The mindset that addicts have control over their addiction and could stop if they just wanted it enough has stood the test of time. And just like every other blanketed form of ideology, it’s not nice…and it’s wrong.
Thinking of addiction with a black and white, all-or-nothing mentality does nothing but feed into “Us vs. Them” and the stigma associated with addiction.
It leaves people, and families dealing with addiction, feeling isolated, alone, and reluctant to reach out and share their struggles.
Even after kicking my addictions to the curb years ago, I still experience subtle, accidental insults and stereotypes that you “don’t mean” to hurt me with.
You think you are doing me a favor by prefacing your judgmental opinions—by saying things like:
- “Well this doesn’t apply to you, but…”
- “I am talking more about the ones who are really bad…”
- “You did the work, I am talking more about the ones who don’t want to…”
You are all intelligent humans. Some of you even earned degrees from
Trump University solid, accredited, learning institutions. You have children, successful careers, and have even formed friendships with other intelligent humans.
I used to struggle with my anger toward you, because I couldn’t understand how you could possibly be so cold and unwilling to bend or think.
I wondered how your heart cannot see that everyone suffering with addiction is human.
Over the years I have learned a few things about you and other people who categorize drug-addicts.
Since you all like categories so much, here are a couple possibilities for you:
“The Angry Victim”
You have been affected by addiction in some way, and your life and heart have been harmed by it. Maybe your life has been changed because of it. Your anger and built up resentment have caused you to live a zero-tolerance life. This means that there is no reason for anyone to try to change your mind, because your disgust for ‘junkies’ has forced you to live by the ever popular no grey area mentality, and after all, “they made their own beds, didn’t they?”
“Neutrals” or “NonPartisan Peeps”
You have deeply held opinions that you keep close to you, but you are still willing to accept that your conclusions are not absolute — maybe there could be more to learn. You ride the fence between offensive and empathetic, but you have not taken a firm stance on the matter. You understand that the issue is much more than a moral failure on the part of over twenty-million people, but that’s as far as you’ve come.
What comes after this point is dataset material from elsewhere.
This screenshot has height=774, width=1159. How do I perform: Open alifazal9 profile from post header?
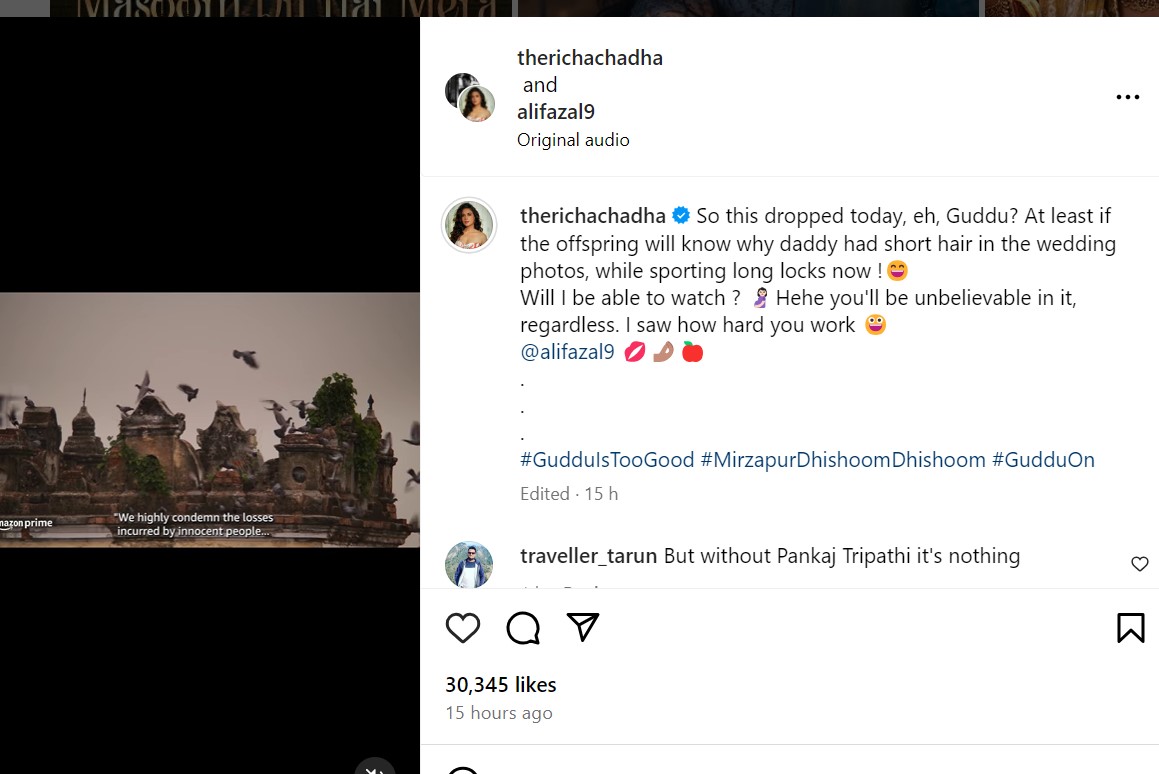(556, 112)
You don’t really give a shit about facts or data or all that science-y stuff. You know all the things about all the things, and are more interested in schooling people than listening. You ignore personal stories shared by people with actual experience. You make it clear you have nothing left to learn and no interest in new information or advances made. You believe phrases like “evidenced based practices,” are wordy distractions meant to deter you from the truth and trick you into changing your mind.
“The Paranoid Preacher”
You are the special gems who believe your religion of choice tells you to avoid people like drug-addicts, because it might be contagious and permanently damaging to your life and the lives of your children and pets. You pray for “them,” but from a safe distance; like really, really, far away. Deep down you know that God wants you to do more, but you’re afraid — because what limited information you have about us is scary. Your fear acts a barrier between what you know you should do and how you choose to live out your beliefs.
See? Shoving unique people into pre-cut molds and stereotyping isn’t very much fun. Being categorized by someone who doesn’t know you doesn’t feel good, either.
It doesn’t help the problem.
Here are a few things that might…
1. Be careful what you say and aware of who you are speaking to.
At the very least, try not to group all addicts into “them” or “they.” We are not one person. We are a very diverse group of over twenty-million.
2. Educate yourself about addiction.
It’s easy. Get on the internet machine and read some stuff. It will help your brain.
3. Talk to a human being who has struggled with an addiction.
I bet you might like them.
4. Phone a friend.
If you happen to have a change of heart (and mind), please tell someone about it! We all generally run with cats who think in very similar ways, and it never hurts to share new information and help to educate others with what you have learned.
Brittany Shelton is a person living a sober life. Having spent the better part of her adolescence & young adulthood held captive by polysubstance dependence, depression and trauma related dissociation, she was also comfortable with chaos, loud bars, and abusive men.
Brittany’s personal recovery experience has shown her the value and necessity of having support available, and she has dedicated the last nine years of her sober life doing her best to give back in various ways.
Today, she is a happily (not perfectly) married wife and a stay-at-home mom to three young boys.